La protection des mineurs dans l’environnement numérique soulève des défis majeurs en matière de régulation. Dans ce contexte, le Comité Européen de la Protection des Données (« CEPD ») a publié une déclaration sur les méthodes de vérification de l’âge au regard des enjeux de protection des données personnelles. Cette déclaration s’inscrit dans un cadre réglementaire européen plus large comprenant le RGPD, la directive sur les services de médias audiovisuels et le Digital Services Act (DSA). Elle n’a pas de valeur contraignante et constitue un document d’orientation générale permettant aux organismes de mieux appréhender l’ensemble des obligations qui s’imposent à eux lorsqu’ils mettent en œuvre des traitements de vérification de l’âge.

Le CEPD part d’un constat simple : la protection des mineurs est devenue un impératif européen, et la vérification de l’âge un outil d’implémentation privilégié. A titre d’exemple, le RGPD oblige les responsables de traitement à respecter un âge minimal (entre 13 et 16 ans selon les États membres) pour la validité du consentement des mineurs et le DSA mentionne la vérification de l’âge comme mesure de lutte contre l’exposition des enfants à des contenus inappropriés ou illicites (pour les fournisseurs de très grandes plateformes en ligne et de très grands moteurs de recherche en ligne – article 35(1)(j) du DSA).

En France, cette problématique est particulièrement prégnante, notamment au travers des obligations imposées aux fournisseurs de services numériques en matière de vérification de l’âge pour l’accès aux contenus pour adultes (loi SREN du 21 mai 2024) et l’instauration de systèmes de contrôle parental obligatoires sur certains terminaux permettant d’accéder à internet (loi du 2 mars 2022).

La vérification de l’âge implique de collecter et de traiter des données potentiellement sensibles (comme des documents d’identité ou des données biométriques) et de mettre en œuvre des technologies parfois intrusives (analyses algorithmique, reconnaissance faciale, etc.). C’est la raison pour laquelle les méthodes de vérification soulèvent de nombreuses questions de conformité à la règlementation sur les traitements de données à caractère personnel, que le CEPD passe en revue dans sa déclaration.

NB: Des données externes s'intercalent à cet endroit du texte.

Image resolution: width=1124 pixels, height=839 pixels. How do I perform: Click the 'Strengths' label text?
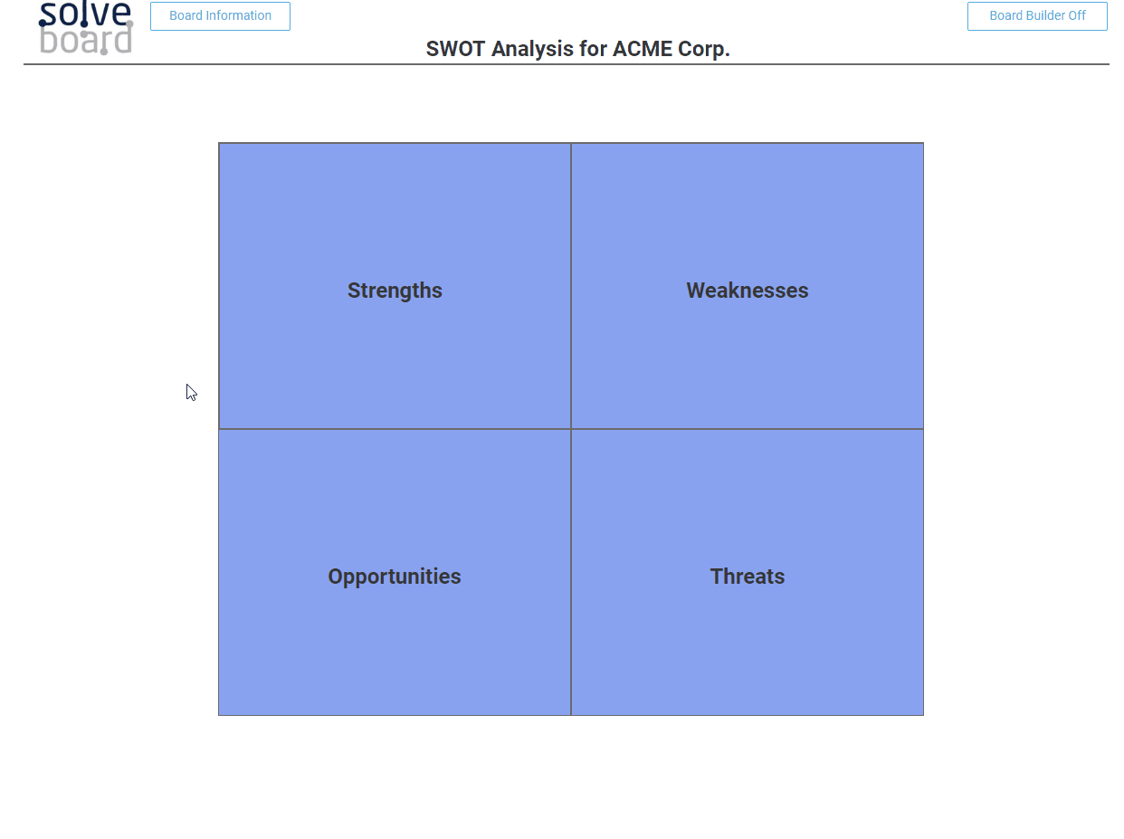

1. Respect des droits fondamentaux et intérêt supérieur de l’enfant

Le CEPD rappelle que l’intérêt supérieur de l’enfant doit être au centre de toute démarche de vérification de l’âge. Cette exigence découle notamment de la Convention internationale des droits de l’enfant, et se retrouve dans différents instruments de l’UE. Le Comité fait notamment référence au droit à la protection des données personnelles, mais également à d’autres droits fondamentaux tels que la protection contre la violence ou d’autres formes d’exploitation, en précisant qu’il ne doit pas y avoir de hiérarchie entre ces différents impératifs.

2. Approche fondée sur les risques et proportionnalité

La proportionnalité est au cœur du discours du CEPD. La décision de mettre en place un mécanisme de vérification de l’âge doit être motivée par l’existence d’un risque effectif pour les enfants, tel que l’exposition à des contenus préjudiciables (contenus violents, pornographiques, etc.).

Le Comité insiste sur l’importance de réaliser une analyse d’impact sur la protection des données (AIPD) après avoir noté que la vérification de l’âge peut présenter un risque élevé pour les droits et libertés des personnes concernées « dans de nombreux cas ». L’AIPD servira à guider la conception et la mise en œuvre des mesures techniques et organisationnelles appropriées, notamment afin d’assurer que le mécanisme de vérification de l’âge est strictement nécessaire et est efficace. Le CEPD suggère également d’intégrer dans l’AIPD l’analyse de risque évoquée au paragraphe précédent.

3. Limitation des finalités et minimisation des données

En lien direct avec le point précédent, le CEPD met l’accent sur le respect de deux principes fondamentaux du RGPD : la limitation des finalités (article 5(b) du RGPD) et la minimisation des données (article 5(c) du même texte).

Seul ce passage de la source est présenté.